Which lines in the data below contain the word "Toggle"? Return each of them.

### Records from a collection
■ ■ ■ ■

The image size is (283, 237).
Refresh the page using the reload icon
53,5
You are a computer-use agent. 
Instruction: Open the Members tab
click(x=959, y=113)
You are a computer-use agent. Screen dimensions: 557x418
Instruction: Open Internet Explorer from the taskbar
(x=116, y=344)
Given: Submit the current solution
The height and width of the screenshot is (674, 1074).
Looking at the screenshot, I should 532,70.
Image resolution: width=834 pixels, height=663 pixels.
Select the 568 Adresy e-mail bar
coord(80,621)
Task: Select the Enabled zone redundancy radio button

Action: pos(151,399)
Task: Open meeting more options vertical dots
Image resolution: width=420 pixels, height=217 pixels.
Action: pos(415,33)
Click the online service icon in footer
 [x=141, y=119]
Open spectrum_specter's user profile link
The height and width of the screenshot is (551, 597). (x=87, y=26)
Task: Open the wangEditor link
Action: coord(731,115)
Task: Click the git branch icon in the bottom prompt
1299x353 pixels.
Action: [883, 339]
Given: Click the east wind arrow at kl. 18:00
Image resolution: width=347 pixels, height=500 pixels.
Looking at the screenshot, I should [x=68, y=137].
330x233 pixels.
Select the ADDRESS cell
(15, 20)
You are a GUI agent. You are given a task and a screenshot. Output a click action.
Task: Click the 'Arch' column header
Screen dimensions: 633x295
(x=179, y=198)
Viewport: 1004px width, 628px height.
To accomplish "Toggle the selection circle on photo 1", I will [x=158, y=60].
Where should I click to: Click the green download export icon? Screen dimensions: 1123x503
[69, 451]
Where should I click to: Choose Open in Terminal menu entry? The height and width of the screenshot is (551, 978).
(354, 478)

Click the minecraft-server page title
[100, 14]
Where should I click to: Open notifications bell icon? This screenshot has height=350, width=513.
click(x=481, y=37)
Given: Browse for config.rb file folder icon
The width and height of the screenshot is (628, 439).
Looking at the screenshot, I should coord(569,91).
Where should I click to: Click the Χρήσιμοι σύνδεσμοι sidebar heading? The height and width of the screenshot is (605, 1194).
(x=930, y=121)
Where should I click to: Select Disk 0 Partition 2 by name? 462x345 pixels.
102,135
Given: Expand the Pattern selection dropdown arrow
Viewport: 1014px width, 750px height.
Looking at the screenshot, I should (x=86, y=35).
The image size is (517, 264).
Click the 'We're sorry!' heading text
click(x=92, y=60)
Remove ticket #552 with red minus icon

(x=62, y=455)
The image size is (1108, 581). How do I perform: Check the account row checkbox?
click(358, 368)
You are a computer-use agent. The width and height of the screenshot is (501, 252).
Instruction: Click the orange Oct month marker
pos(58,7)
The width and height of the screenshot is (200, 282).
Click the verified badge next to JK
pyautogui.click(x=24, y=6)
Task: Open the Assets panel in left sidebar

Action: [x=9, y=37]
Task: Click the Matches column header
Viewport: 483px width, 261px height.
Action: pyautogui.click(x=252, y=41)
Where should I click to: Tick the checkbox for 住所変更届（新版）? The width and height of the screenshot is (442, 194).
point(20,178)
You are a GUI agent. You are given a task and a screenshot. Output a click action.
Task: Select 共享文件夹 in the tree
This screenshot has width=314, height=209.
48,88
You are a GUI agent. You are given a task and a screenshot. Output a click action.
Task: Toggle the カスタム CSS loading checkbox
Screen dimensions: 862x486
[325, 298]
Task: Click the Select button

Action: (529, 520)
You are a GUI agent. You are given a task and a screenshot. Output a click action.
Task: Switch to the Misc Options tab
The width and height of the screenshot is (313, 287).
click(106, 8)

■ ■ ■ ■

### Solution for this exercise
To accomplish "Toggle the selection circle on photo 1", I will [x=158, y=60].
Task: Toggle the カスタム CSS loading checkbox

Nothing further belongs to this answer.